WHAT IS EXPECTED: Count the lines below that contain the word "icon". Reply with the number alone.

Interface element records:
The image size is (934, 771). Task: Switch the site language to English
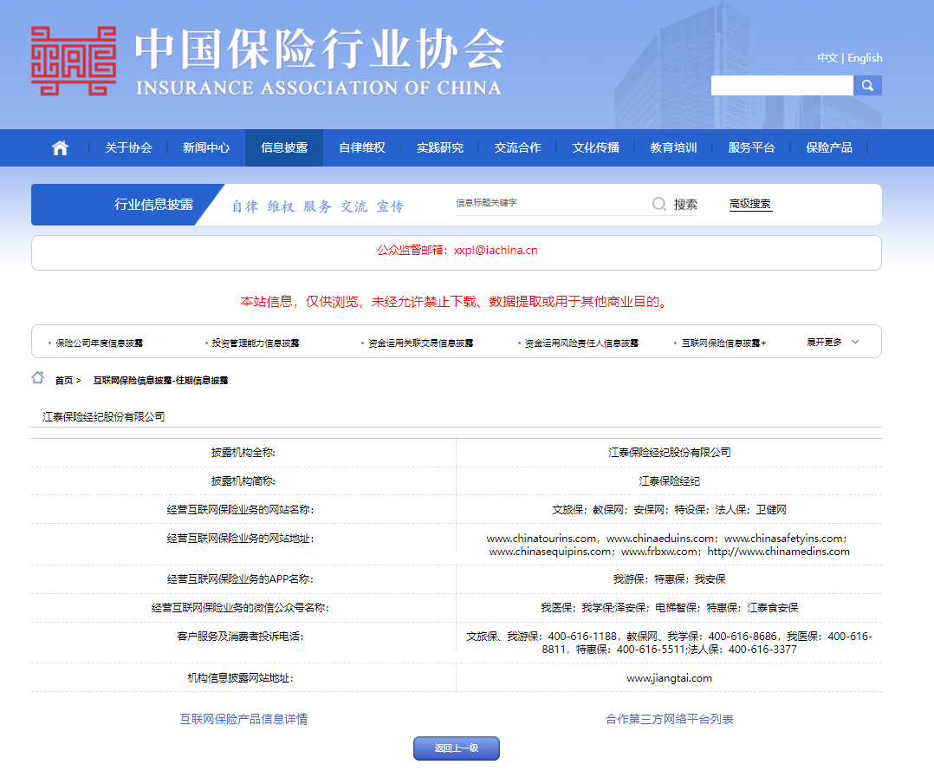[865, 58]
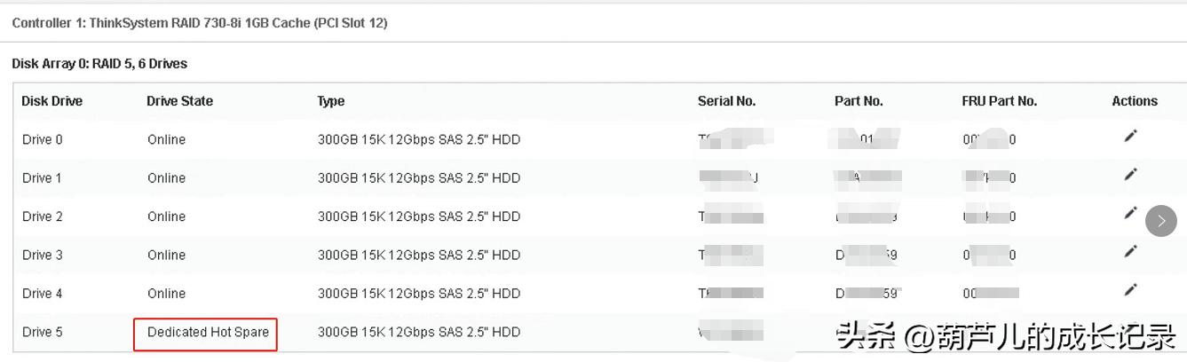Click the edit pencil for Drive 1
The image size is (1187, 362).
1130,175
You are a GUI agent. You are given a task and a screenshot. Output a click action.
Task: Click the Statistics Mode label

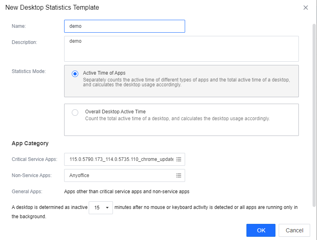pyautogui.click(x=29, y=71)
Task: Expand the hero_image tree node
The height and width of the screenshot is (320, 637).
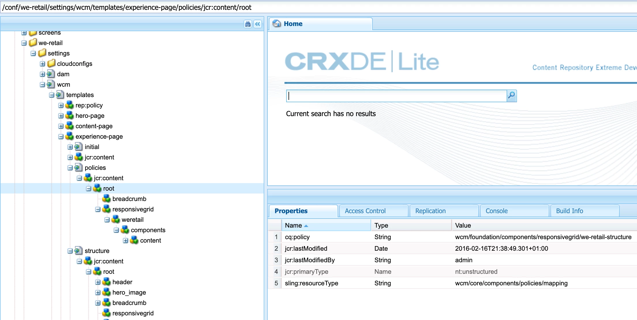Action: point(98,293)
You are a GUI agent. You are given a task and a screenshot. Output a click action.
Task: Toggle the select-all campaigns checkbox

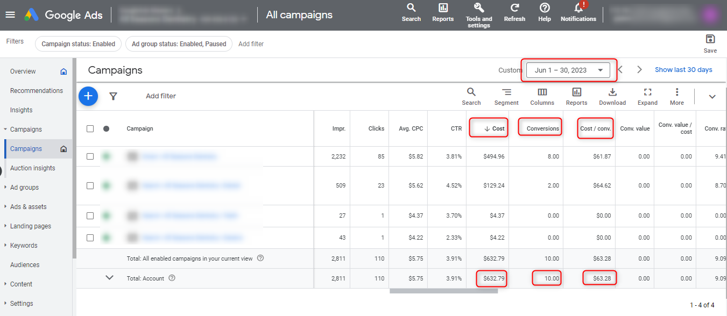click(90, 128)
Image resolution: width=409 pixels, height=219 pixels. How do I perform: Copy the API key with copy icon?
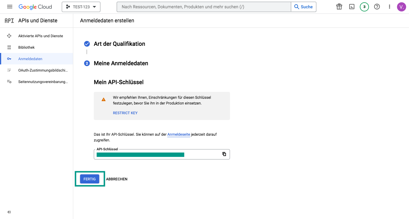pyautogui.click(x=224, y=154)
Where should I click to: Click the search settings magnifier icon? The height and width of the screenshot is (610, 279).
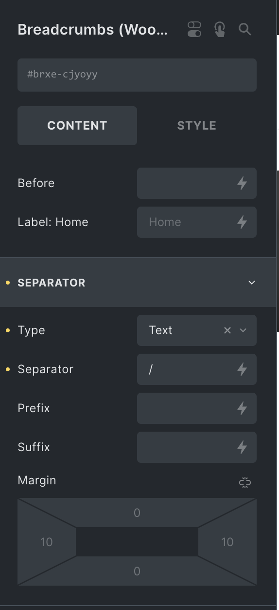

FULL SOLUTION: 2